Text block:

** begin **

Multicore Execution of Interpolated FIR Filter Using Dataflow Domain
This example shows how to speed up execution of an Interpolated FIR Filter using dataflow as the execution domain of the root model in Simulink®. Specifying the execution domain as dataflow at the root model enables multicore analysis, simulation, and code generation for the entire model.
Many real-time audio and digital signal processing applications require filtering of a signal streaming at a high sampling rate. The computational power thus required grows exponentially with the increase in the input sample rate or the filter order. One way to optimize the filtering process is to break it into multiple stages, but the input will still be processed at the same rate. This example demonstrates how to use multicore processing in the context of an Interpolated FIR Filter to improve simulation performance of the model and generate multicore code.
Interpolated FIR Filter
Interpolated FIR Filter provides an efficient alternative to a high filter order FIR Filter by using an FIR Decimator and an FIR Interpolator to change the rate at which the input is filtered.
In this example, the input is a Gaussian pseudorandom distribution signal. The input is first passed through an FIR Decimator to lower the sampling rate. Then, the input is filtered by a set of FIR Filters. Before emitting the output, the sampling rate of the filtered output is converted back to its original value, which is performed using an FIR Interpolator. A MATLAB System block is used in the model to verify the output data in code generation. A Stop Simulation block is used in the model to specify the finite number of steps the simulation and generated code runs. In this model, the number of steps is set to 1000
and each step processes one sample of size [7000 1].
Specify Dataflow Execution Domain
In the Simulink, to specify dataflow as the execution domain for the root model:
In the Simulink Toolstrip, on the Modeling tab, in the Design gallery, select Property Inspector.
In the Property Inspector, select Set domain specification.
Set Domain parameter to
Dataflow
.
Multicore Simulation of Dataflow Domain
Dataflow domain automatically partitions your model into multiple threads for better performance. Once you set the Domain parameter to Dataflow
, you can use the Multicore tab from the toolstrip to analyze your model to get better performance. To learn more about the Multicore tab, see Perform Multicore Analysis for Dataflow.
For this example, the Multicore tab mode is set to Simulation Profiling
for simulation performance analysis.
It is recommended to optimize model settings for optimal simulation performance. To accept the proposed model settings, on the Multicore tab, click Optimize. Alternatively, you can use the drop menu below the Optimize button to change the settings individually. In this example, the model settings have already been optimized for simulation performance.
On the Multicore tab, click the Run Analysis button to start the analysis of the dataflow domain for simulation performance. Once the analysis finishes, the Analysis Report and Suggestions window shows how many threads the dataflow system uses during simulation.
After analyzing the model, the Analysis Report and Suggestions window shows one thread because the data dependency between the blocks in the model prevents blocks from being executed concurrently. By pipelining the data dependent blocks, the dataflow system can increase concurrency for higher data throughput. The Analysis Report and Suggestions window shows the recommended number of pipeline delays as Suggested for Increasing Concurrency. The suggested latency value is computed to give the best performance.
The following diagram shows the Analysis Report and Suggestions window where the suggested latency is 4 for the dataflow system.

** end **

Records provided:
** begin **

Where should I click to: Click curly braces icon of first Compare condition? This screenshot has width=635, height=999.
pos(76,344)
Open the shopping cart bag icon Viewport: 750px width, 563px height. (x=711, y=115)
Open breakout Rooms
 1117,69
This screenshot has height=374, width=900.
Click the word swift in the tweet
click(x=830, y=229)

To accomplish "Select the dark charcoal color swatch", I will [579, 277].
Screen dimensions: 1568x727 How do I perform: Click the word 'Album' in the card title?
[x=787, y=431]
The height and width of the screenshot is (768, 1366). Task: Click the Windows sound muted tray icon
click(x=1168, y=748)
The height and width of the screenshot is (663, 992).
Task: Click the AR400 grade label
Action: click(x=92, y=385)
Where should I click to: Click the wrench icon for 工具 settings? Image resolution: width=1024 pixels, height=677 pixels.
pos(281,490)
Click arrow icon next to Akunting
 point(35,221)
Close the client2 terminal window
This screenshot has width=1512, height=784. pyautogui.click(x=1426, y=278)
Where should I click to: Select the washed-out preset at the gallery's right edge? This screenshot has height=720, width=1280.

** end **

Tasks for this exercise:
**1)** Decide whether each statement agrees with the interpolated FIR filter page, answering yes or no and quoting the words of the page that settle it: (a) The input is first passed through an FIR Interpolator to lower the sampling rate. (b) The number of steps in the model is set to 1000. (c) After the analysis, the Analysis Report and Suggestions window shows one thread because of data dependency between the blocks.
**2)** Extract from the interpolated FIR filter page the passage between "After analyzing the" and "the best performance.", inclusive.
The listing is not needed for this work.

Answers:
**1)**
(a) No: "The input is first passed through an FIR Decimator to lower the sampling rate."
(b) Yes: "In this model, the number of steps is set to 1000"
(c) Yes: "the Analysis Report and Suggestions window shows one thread because the data dependency between the blocks in the model prevents blocks from being executed concurrently"

**2)**
After analyzing the model, the Analysis Report and Suggestions window shows one thread because the data dependency between the blocks in the model prevents blocks from being executed concurrently. By pipelining the data dependent blocks, the dataflow system can increase concurrency for higher data throughput. The Analysis Report and Suggestions window shows the recommended number of pipeline delays as Suggested for Increasing Concurrency. The suggested latency value is computed to give the best performance.